** start of EXCERPTED DATA **

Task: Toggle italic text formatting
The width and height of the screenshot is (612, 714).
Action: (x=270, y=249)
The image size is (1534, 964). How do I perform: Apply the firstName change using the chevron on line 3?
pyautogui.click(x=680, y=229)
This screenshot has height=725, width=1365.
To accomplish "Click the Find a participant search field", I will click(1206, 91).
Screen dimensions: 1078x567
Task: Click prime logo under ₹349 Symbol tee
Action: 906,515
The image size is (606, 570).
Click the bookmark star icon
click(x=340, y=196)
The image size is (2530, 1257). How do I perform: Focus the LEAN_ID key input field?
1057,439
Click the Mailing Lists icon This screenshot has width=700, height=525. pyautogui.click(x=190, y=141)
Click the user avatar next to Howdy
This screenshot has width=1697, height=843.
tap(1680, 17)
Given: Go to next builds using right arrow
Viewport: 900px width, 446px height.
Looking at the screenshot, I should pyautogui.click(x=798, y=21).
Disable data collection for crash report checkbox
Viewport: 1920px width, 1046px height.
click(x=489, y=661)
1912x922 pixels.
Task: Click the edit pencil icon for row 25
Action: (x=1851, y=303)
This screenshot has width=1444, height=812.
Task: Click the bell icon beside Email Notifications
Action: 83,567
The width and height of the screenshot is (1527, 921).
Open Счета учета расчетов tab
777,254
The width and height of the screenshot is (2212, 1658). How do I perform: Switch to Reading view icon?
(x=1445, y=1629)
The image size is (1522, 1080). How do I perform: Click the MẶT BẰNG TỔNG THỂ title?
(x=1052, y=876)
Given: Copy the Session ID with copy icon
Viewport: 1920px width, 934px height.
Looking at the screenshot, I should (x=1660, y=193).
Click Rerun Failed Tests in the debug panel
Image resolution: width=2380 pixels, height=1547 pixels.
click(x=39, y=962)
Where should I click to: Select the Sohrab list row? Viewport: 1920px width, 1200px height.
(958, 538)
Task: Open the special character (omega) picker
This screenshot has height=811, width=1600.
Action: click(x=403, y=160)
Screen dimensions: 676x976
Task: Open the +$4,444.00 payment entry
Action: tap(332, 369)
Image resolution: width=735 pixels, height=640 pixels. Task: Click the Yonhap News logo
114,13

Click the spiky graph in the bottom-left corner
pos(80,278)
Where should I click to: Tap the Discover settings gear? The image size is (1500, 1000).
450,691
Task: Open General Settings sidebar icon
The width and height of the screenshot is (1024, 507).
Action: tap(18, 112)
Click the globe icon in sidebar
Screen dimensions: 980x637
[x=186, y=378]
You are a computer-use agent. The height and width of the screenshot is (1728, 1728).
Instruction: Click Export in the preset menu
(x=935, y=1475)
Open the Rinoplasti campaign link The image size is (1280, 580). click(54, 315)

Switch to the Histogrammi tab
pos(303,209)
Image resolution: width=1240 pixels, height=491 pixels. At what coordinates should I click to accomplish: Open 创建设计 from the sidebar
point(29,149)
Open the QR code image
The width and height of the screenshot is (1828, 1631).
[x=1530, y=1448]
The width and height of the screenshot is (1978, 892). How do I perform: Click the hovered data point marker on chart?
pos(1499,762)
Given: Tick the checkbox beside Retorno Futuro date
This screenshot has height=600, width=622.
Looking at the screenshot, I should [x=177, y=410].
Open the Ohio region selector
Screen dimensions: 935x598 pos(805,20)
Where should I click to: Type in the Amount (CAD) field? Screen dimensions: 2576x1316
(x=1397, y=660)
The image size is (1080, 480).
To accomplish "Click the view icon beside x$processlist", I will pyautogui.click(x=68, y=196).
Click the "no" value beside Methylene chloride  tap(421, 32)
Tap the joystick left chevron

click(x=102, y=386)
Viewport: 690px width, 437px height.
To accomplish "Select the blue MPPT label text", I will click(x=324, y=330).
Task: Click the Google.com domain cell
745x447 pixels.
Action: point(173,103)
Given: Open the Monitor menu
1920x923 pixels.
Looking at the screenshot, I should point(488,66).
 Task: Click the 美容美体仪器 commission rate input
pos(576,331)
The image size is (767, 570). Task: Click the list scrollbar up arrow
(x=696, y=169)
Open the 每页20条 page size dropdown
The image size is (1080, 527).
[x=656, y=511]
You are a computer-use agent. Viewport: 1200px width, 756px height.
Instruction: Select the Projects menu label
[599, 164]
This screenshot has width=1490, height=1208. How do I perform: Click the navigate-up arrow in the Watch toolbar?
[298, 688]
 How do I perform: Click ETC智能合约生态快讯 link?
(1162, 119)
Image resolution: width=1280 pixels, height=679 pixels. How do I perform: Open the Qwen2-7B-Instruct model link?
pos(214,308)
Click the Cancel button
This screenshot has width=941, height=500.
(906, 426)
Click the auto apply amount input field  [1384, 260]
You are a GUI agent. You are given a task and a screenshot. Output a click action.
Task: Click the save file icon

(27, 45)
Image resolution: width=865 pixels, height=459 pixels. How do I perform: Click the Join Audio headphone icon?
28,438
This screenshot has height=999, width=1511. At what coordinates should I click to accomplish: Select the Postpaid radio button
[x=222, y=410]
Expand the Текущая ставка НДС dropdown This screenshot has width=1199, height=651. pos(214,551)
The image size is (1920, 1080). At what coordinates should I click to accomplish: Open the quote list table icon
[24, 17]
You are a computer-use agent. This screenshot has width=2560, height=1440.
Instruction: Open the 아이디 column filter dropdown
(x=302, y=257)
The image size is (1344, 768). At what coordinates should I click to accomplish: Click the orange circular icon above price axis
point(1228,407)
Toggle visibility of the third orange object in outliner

** end of EXCERPTED DATA **

> **PROBLEM TO SOLVE**: Copy out the records from the line with "The width and height of the screenshot is (2212, 1658)." to the line with "click(x=39, y=962)", both lines included, and set them down exactly as they appear.

> **RESPONSE TO THIS TASK**:
The width and height of the screenshot is (2212, 1658). How do I perform: Switch to Reading view icon?
(x=1445, y=1629)
The image size is (1522, 1080). How do I perform: Click the MẶT BẰNG TỔNG THỂ title?
(x=1052, y=876)
Given: Copy the Session ID with copy icon
Viewport: 1920px width, 934px height.
Looking at the screenshot, I should (x=1660, y=193).
Click Rerun Failed Tests in the debug panel
Image resolution: width=2380 pixels, height=1547 pixels.
click(x=39, y=962)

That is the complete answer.